§ **Records for this task**

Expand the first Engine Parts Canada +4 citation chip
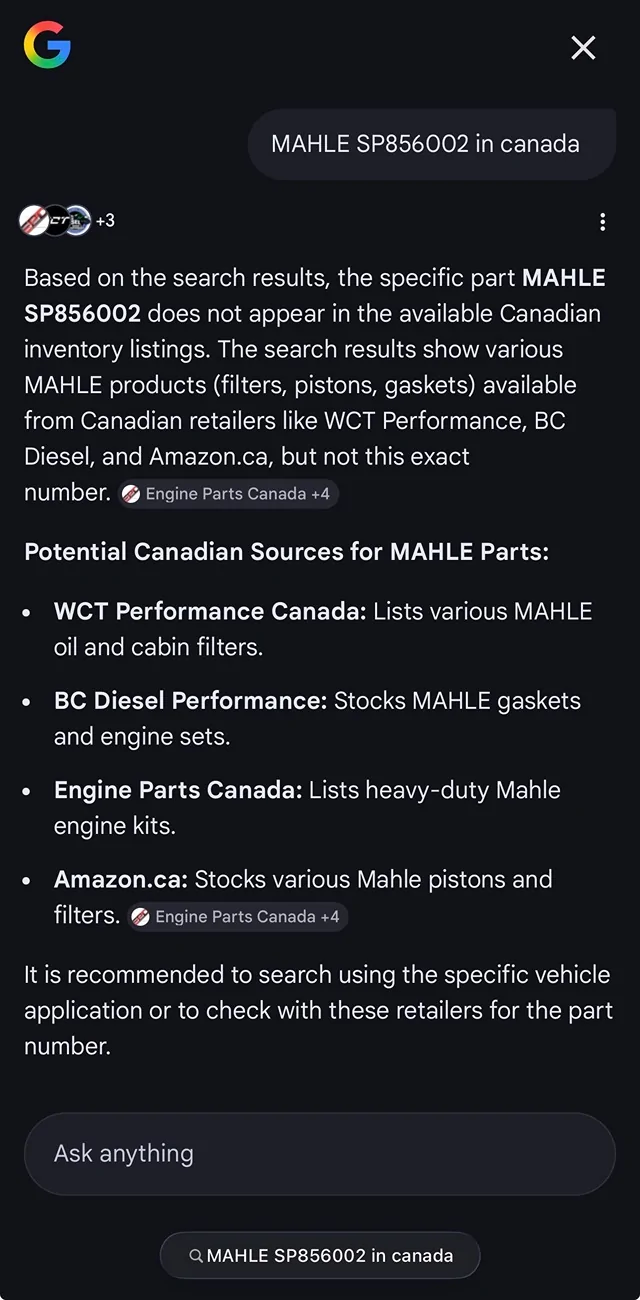 [x=228, y=493]
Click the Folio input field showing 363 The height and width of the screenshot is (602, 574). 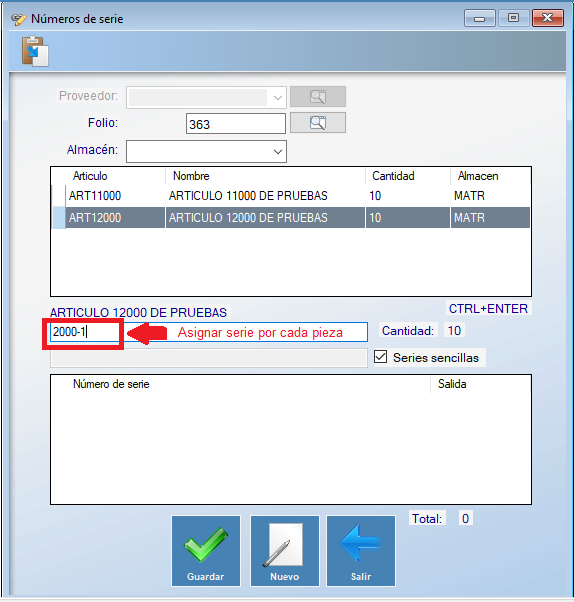[x=236, y=124]
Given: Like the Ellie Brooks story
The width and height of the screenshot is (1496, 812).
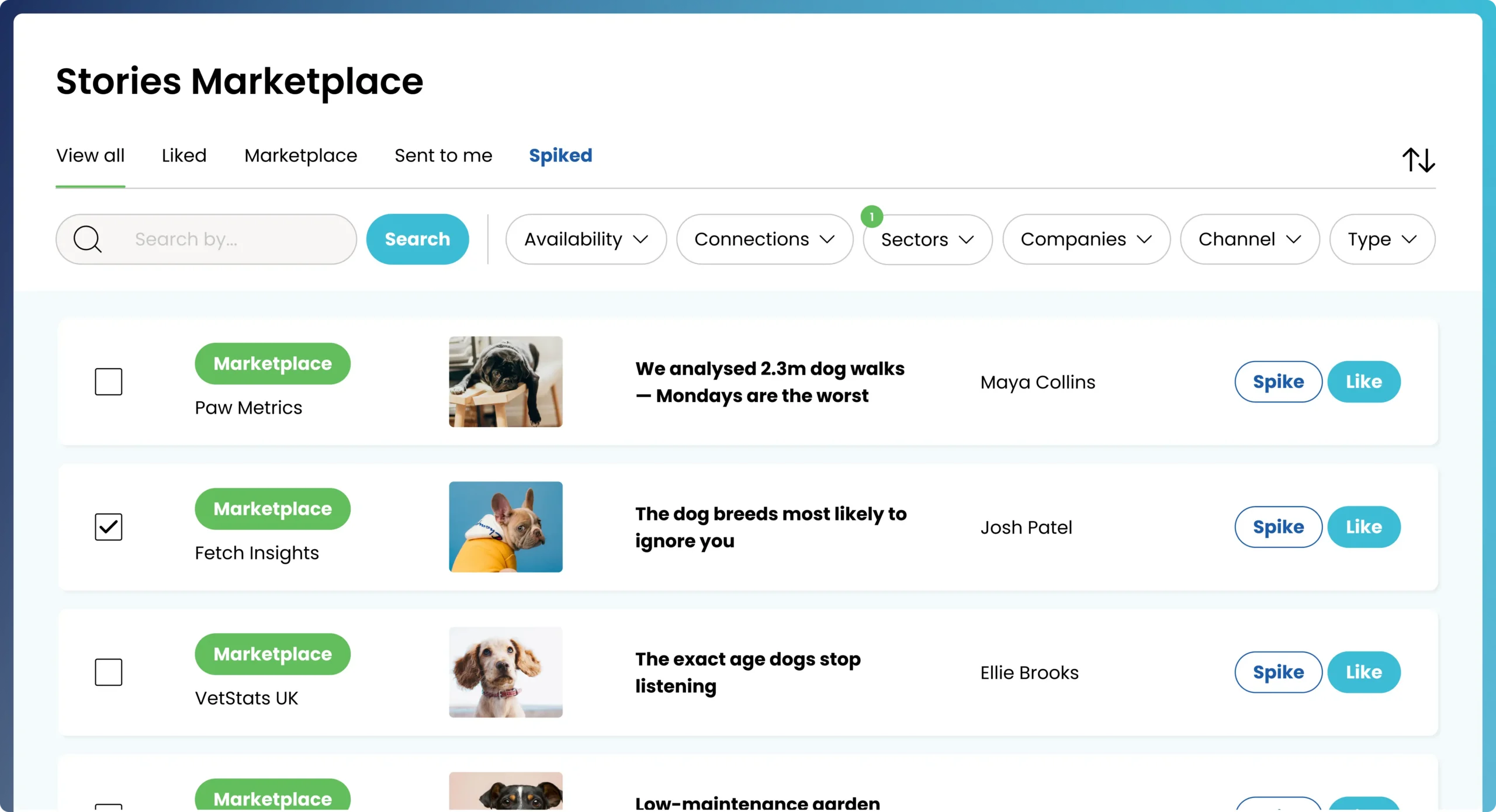Looking at the screenshot, I should tap(1363, 672).

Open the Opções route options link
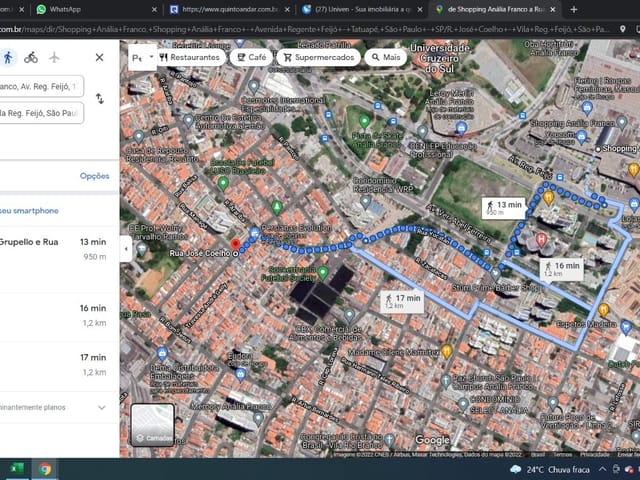pos(94,176)

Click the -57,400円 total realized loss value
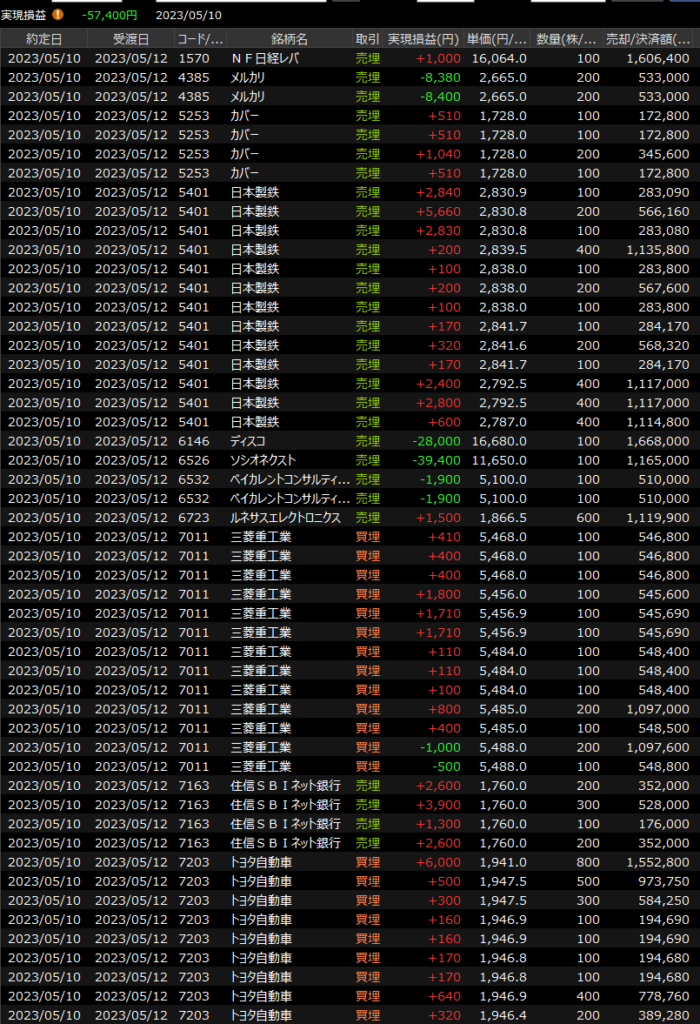[109, 15]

§ **Aim of the exercise**
Please convert the listing above, starting at the line that contains "Given: Like the Ellie Brooks story" and ending at the last line of the listing, into a Markdown table with the columns Row and Text, skipping blank lines. Leave the pictures out of the table.

§ **Correct result**
| Row | Text |
|---|---|
| 1 | Given: Like the Ellie Brooks story |
| 2 | The width and height of the screenshot is (1496, 812). |
| 3 | Looking at the screenshot, I should tap(1363, 672). |
| 4 | Open the Opções route options link |
| 5 | pos(94,176) |
| 6 | Click the -57,400円 total realized loss value |
| 7 | [109, 15] |